Records from a data source
········

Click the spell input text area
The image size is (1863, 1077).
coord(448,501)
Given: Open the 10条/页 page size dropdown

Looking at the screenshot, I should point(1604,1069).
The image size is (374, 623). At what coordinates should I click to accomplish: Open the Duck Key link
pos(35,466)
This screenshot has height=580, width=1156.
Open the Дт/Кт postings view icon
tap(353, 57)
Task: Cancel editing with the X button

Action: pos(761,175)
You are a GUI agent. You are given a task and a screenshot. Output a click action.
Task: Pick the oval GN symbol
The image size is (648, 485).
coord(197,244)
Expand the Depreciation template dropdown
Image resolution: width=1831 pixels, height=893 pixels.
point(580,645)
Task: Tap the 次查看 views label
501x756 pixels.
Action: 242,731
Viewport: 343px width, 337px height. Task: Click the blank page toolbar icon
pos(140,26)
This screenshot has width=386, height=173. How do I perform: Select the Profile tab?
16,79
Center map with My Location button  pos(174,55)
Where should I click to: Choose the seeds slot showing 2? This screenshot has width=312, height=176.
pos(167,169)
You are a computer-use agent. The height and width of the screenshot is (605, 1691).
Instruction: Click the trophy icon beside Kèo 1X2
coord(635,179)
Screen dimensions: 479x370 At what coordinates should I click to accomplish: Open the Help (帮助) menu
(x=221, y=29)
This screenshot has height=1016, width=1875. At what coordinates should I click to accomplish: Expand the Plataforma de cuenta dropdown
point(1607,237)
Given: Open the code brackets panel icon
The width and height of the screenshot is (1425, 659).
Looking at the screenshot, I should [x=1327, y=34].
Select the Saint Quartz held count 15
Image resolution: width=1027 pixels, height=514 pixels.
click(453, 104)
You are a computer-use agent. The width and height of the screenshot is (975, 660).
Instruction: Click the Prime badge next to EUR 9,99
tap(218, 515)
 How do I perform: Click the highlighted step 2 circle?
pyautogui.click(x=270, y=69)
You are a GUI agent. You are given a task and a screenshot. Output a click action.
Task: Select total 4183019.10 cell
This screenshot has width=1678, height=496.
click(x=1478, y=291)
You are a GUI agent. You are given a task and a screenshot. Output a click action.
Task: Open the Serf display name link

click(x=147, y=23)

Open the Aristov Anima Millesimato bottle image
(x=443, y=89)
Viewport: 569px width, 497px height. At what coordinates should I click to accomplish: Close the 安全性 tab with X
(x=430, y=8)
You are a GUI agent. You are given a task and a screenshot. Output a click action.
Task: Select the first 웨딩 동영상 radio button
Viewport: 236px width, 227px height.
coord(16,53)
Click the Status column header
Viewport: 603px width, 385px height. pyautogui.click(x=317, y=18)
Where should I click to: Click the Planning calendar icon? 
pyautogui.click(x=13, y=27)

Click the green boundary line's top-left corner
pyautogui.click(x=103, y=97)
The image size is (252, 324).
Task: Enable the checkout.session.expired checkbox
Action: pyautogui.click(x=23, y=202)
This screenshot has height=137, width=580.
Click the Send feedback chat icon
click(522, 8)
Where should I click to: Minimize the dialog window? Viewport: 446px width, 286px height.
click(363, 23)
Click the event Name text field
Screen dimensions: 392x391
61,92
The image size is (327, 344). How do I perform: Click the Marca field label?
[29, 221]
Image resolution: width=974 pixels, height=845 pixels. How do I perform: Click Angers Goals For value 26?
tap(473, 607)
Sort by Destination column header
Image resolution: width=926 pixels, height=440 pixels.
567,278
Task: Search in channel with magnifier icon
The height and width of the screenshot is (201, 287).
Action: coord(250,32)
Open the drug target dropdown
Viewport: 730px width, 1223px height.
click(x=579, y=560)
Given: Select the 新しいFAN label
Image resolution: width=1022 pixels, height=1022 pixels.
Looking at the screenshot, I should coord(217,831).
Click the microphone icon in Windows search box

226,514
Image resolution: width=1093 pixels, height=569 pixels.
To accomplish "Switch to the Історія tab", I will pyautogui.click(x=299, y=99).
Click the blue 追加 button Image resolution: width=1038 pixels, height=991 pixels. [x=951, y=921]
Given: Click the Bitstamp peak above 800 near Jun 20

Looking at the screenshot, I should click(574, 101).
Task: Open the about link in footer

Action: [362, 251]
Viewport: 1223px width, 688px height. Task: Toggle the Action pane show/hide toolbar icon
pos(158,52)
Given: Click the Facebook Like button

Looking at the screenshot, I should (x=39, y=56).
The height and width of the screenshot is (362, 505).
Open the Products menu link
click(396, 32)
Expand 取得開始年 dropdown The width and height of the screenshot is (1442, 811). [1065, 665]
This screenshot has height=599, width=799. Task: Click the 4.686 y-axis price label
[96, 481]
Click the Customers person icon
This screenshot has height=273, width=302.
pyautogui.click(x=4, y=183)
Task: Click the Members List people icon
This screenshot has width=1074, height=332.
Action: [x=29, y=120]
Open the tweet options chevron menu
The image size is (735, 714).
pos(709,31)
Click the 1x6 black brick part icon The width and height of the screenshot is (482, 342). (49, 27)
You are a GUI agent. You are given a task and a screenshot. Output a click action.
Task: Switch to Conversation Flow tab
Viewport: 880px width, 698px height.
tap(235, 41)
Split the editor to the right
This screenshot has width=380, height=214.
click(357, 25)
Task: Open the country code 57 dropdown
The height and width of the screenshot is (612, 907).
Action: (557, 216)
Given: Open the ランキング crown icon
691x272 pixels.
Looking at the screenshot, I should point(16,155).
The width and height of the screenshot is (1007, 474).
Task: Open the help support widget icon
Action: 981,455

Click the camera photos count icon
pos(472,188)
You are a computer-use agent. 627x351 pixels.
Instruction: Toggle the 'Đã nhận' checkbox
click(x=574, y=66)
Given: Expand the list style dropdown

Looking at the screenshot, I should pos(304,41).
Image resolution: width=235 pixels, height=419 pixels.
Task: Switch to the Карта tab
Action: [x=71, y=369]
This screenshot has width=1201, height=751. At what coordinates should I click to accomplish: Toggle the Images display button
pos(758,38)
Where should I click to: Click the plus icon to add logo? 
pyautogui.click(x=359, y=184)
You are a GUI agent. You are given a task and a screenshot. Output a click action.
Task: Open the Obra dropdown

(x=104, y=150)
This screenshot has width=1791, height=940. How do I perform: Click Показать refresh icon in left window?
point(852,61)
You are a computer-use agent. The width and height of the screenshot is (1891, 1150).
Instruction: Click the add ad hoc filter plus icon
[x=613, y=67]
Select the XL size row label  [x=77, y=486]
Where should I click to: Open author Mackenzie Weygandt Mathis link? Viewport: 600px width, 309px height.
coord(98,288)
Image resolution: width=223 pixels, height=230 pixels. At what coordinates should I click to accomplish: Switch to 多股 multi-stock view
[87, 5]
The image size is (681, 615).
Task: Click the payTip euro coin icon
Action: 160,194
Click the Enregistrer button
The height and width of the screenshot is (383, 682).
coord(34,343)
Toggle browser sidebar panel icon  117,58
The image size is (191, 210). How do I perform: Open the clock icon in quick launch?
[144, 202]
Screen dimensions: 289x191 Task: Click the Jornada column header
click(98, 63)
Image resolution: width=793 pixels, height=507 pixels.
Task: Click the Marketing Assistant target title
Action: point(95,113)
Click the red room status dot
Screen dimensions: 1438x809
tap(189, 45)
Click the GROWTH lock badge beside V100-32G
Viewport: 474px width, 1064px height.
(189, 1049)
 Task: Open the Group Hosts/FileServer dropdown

········

Please rename "Instruction" to "Goal" everywhere in the records above and leave everything else unchanged.

Click the spell input text area
The image size is (1863, 1077).
coord(448,501)
Given: Open the 10条/页 page size dropdown

Looking at the screenshot, I should point(1604,1069).
The image size is (374, 623). At what coordinates should I click to accomplish: Open the Duck Key link
pos(35,466)
This screenshot has height=580, width=1156.
Open the Дт/Кт postings view icon
tap(353, 57)
Task: Cancel editing with the X button

Action: pos(761,175)
You are a GUI agent. You are given a task and a screenshot. Output a click action.
Task: Pick the oval GN symbol
The image size is (648, 485).
coord(197,244)
Expand the Depreciation template dropdown
Image resolution: width=1831 pixels, height=893 pixels.
point(580,645)
Task: Tap the 次查看 views label
501x756 pixels.
Action: 242,731
Viewport: 343px width, 337px height. Task: Click the blank page toolbar icon
pos(140,26)
This screenshot has width=386, height=173. How do I perform: Select the Profile tab?
16,79
Center map with My Location button  pos(174,55)
Where should I click to: Choose the seeds slot showing 2? This screenshot has width=312, height=176.
pos(167,169)
You are a computer-use agent. The height and width of the screenshot is (605, 1691).
Goal: Click the trophy icon beside Kèo 1X2
coord(635,179)
Screen dimensions: 479x370 At what coordinates should I click to accomplish: Open the Help (帮助) menu
(x=221, y=29)
This screenshot has height=1016, width=1875. At what coordinates should I click to accomplish: Expand the Plataforma de cuenta dropdown
point(1607,237)
Given: Open the code brackets panel icon
The width and height of the screenshot is (1425, 659).
Looking at the screenshot, I should [x=1327, y=34].
Select the Saint Quartz held count 15
Image resolution: width=1027 pixels, height=514 pixels.
click(453, 104)
You are a computer-use agent. The width and height of the screenshot is (975, 660).
Goal: Click the Prime badge next to EUR 9,99
tap(218, 515)
 How do I perform: Click the highlighted step 2 circle?
pyautogui.click(x=270, y=69)
You are a GUI agent. You are given a task and a screenshot. Output a click action.
Task: Select total 4183019.10 cell
This screenshot has width=1678, height=496.
click(x=1478, y=291)
You are a GUI agent. You are given a task and a screenshot. Output a click action.
Task: Open the Serf display name link

click(x=147, y=23)

Open the Aristov Anima Millesimato bottle image
(x=443, y=89)
Viewport: 569px width, 497px height. At what coordinates should I click to accomplish: Close the 安全性 tab with X
(x=430, y=8)
You are a GUI agent. You are given a task and a screenshot. Output a click action.
Task: Select the first 웨딩 동영상 radio button
Viewport: 236px width, 227px height.
coord(16,53)
Click the Status column header
Viewport: 603px width, 385px height. pyautogui.click(x=317, y=18)
Where should I click to: Click the Planning calendar icon? 
pyautogui.click(x=13, y=27)

Click the green boundary line's top-left corner
pyautogui.click(x=103, y=97)
The image size is (252, 324).
Task: Enable the checkout.session.expired checkbox
Action: pyautogui.click(x=23, y=202)
This screenshot has height=137, width=580.
Click the Send feedback chat icon
click(522, 8)
Where should I click to: Minimize the dialog window? Viewport: 446px width, 286px height.
click(363, 23)
Click the event Name text field
Screen dimensions: 392x391
61,92
The image size is (327, 344). How do I perform: Click the Marca field label?
[29, 221]
Image resolution: width=974 pixels, height=845 pixels. How do I perform: Click Angers Goals For value 26?
tap(473, 607)
Sort by Destination column header
Image resolution: width=926 pixels, height=440 pixels.
567,278
Task: Search in channel with magnifier icon
The height and width of the screenshot is (201, 287).
Action: coord(250,32)
Open the drug target dropdown
Viewport: 730px width, 1223px height.
click(x=579, y=560)
Given: Select the 新しいFAN label
Image resolution: width=1022 pixels, height=1022 pixels.
Looking at the screenshot, I should coord(217,831).
Click the microphone icon in Windows search box

226,514
Image resolution: width=1093 pixels, height=569 pixels.
To accomplish "Switch to the Історія tab", I will pyautogui.click(x=299, y=99).
Click the blue 追加 button Image resolution: width=1038 pixels, height=991 pixels. [x=951, y=921]
Given: Click the Bitstamp peak above 800 near Jun 20

Looking at the screenshot, I should click(574, 101).
Task: Open the about link in footer

Action: [362, 251]
Viewport: 1223px width, 688px height. Task: Toggle the Action pane show/hide toolbar icon
pos(158,52)
Given: Click the Facebook Like button

Looking at the screenshot, I should (x=39, y=56).
The height and width of the screenshot is (362, 505).
Open the Products menu link
click(396, 32)
Expand 取得開始年 dropdown The width and height of the screenshot is (1442, 811). [1065, 665]
This screenshot has height=599, width=799. Task: Click the 4.686 y-axis price label
[96, 481]
Click the Customers person icon
This screenshot has height=273, width=302.
pyautogui.click(x=4, y=183)
Task: Click the Members List people icon
This screenshot has width=1074, height=332.
Action: [x=29, y=120]
Open the tweet options chevron menu
The image size is (735, 714).
pos(709,31)
Click the 1x6 black brick part icon The width and height of the screenshot is (482, 342). (49, 27)
You are a GUI agent. You are given a task and a screenshot. Output a click action.
Task: Switch to Conversation Flow tab
Viewport: 880px width, 698px height.
tap(235, 41)
Split the editor to the right
This screenshot has width=380, height=214.
click(357, 25)
Task: Open the country code 57 dropdown
The height and width of the screenshot is (612, 907).
Action: (557, 216)
Given: Open the ランキング crown icon
691x272 pixels.
Looking at the screenshot, I should point(16,155).
The width and height of the screenshot is (1007, 474).
Task: Open the help support widget icon
Action: 981,455

Click the camera photos count icon
pos(472,188)
You are a computer-use agent. 627x351 pixels.
Goal: Toggle the 'Đã nhận' checkbox
click(x=574, y=66)
Given: Expand the list style dropdown

Looking at the screenshot, I should pos(304,41).
Image resolution: width=235 pixels, height=419 pixels.
Task: Switch to the Карта tab
Action: [x=71, y=369]
This screenshot has width=1201, height=751. At what coordinates should I click to accomplish: Toggle the Images display button
pos(758,38)
Where should I click to: Click the plus icon to add logo? 
pyautogui.click(x=359, y=184)
You are a GUI agent. You are given a task and a screenshot. Output a click action.
Task: Open the Obra dropdown

(x=104, y=150)
This screenshot has width=1791, height=940. How do I perform: Click Показать refresh icon in left window?
point(852,61)
You are a computer-use agent. The width and height of the screenshot is (1891, 1150).
Goal: Click the add ad hoc filter plus icon
[x=613, y=67]
Select the XL size row label  [x=77, y=486]
Where should I click to: Open author Mackenzie Weygandt Mathis link? Viewport: 600px width, 309px height.
coord(98,288)
Image resolution: width=223 pixels, height=230 pixels. At what coordinates should I click to accomplish: Switch to 多股 multi-stock view
[87, 5]
The image size is (681, 615).
Task: Click the payTip euro coin icon
Action: 160,194
Click the Enregistrer button
The height and width of the screenshot is (383, 682).
coord(34,343)
Toggle browser sidebar panel icon  117,58
The image size is (191, 210). How do I perform: Open the clock icon in quick launch?
[144, 202]
Screen dimensions: 289x191 Task: Click the Jornada column header
click(98, 63)
Image resolution: width=793 pixels, height=507 pixels.
Task: Click the Marketing Assistant target title
Action: point(95,113)
Click the red room status dot
Screen dimensions: 1438x809
tap(189, 45)
Click the GROWTH lock badge beside V100-32G
Viewport: 474px width, 1064px height.
(189, 1049)
 Task: Open the Group Hosts/FileServer dropdown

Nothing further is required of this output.